Build Muscle to Lose Fat: Will it Work?
The argument for building muscle to lose fat seems to be a straightforward one.
For every pound of muscle you build, your metabolic rate will increase by between 50 and one hundred calories each day.
For this reason, putting on a few pounds of muscle is going to melt away as many calories as running twenty-five miles per week.
All while you’re sleeping, seated at the desk or relaxing on the couch.
Or so the theory goes anyway. But the evidence for building muscle to lose fat is not very strong…
The primary issue is that muscle doesn’t burn off 50-100 calories for every pound.
The truth is, research shows that the resting metabolic rate of muscle is significantly lower than a lot of people think – approximately 6 calories per pound.
I ought to also mention that fat is much more than merely inactive tissue. It produces proteins which include leptin and cytokines, which can impact your metabolism. Fat has a rate of metabolism of about two calories per pound.
If you were to lose a few pounds of fat and replace it with the exact same quantity of muscle, your resting rate of metabolism would go up by under 10 calories each day. That’s insufficient to have any kind of significant impact on weight loss.
The estimates of the resting metabolism of muscle tissue I’ve just presented do make one particular presumption – a constant rate of protein turnover.
However, lifting weights will speed up protein turnover (which describes a rise in the rate of protein synthesis and breakdown) in the hours and days after exercise.
In other words, while the metabolic rate of muscle at rest isn’t as high as some people think, the metabolic rate of muscle whilst it’s recovering suggests that people who have more muscle mass are going to use up more calories inside the post-training phase.

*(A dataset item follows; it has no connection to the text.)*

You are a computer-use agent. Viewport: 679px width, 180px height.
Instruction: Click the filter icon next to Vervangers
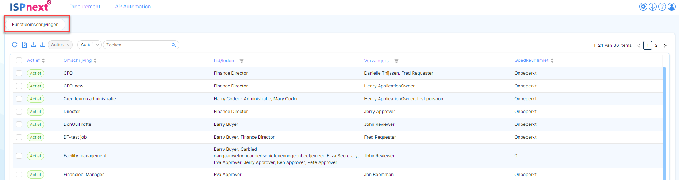(396, 61)
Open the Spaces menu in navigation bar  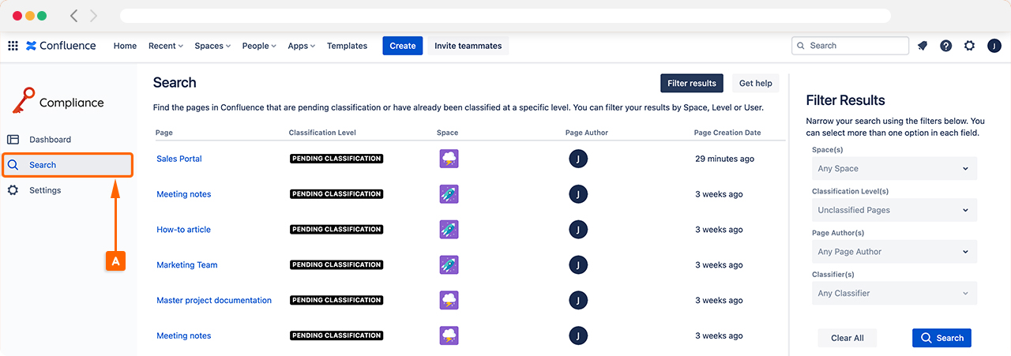tap(212, 46)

The next issue is that you’d need to build a huge amount of muscle mass to have a significant impact on your metabolic rate.
To burn an additional ten thousand calories every thirty days – enough to get rid of just about three pounds of excess fat – you’d need to add more than fifty pounds of muscle mass.
That’s much more than the average person is likely to build during the period of their exercise life span.
Basically, the very idea of building muscle to get rid of fat is a mistaken one.
But that doesn’t imply that resistance training is pointless if you’re trying to shed body fat. Far from it. Resistance training is likely to enhance your body composition in a few significant ways.
First of all, weight training can burn calories (and fat). Not only during your workout, but – given you exercise hard enough – after it’s done too.
Second, if you don’t perform some type of weight training while you’re dieting, a lot of the weight you shed will come from muscle tissue in addition to fat.
It’s also worth mentioning that the amount of weight you drop is a lot less important than exactly where that lost weight originates from. If you drop ten pounds of body fat while buildind 3 pounds of muscle, your weight on the scales will only have dropped by 7 pounds. But you’ll look 13 pounds different.
So what kind of weight training should you be doing?
An effective strength training program should really be based upon squats, deadlifts, rows, chin-ups (or pulldowns) and presses using heavy(ish) weights and low (5-8) repetitions. Use whatever resistance is accessible – barbells, sandbags, strength training machines, or even your own bodyweight – to get the job done.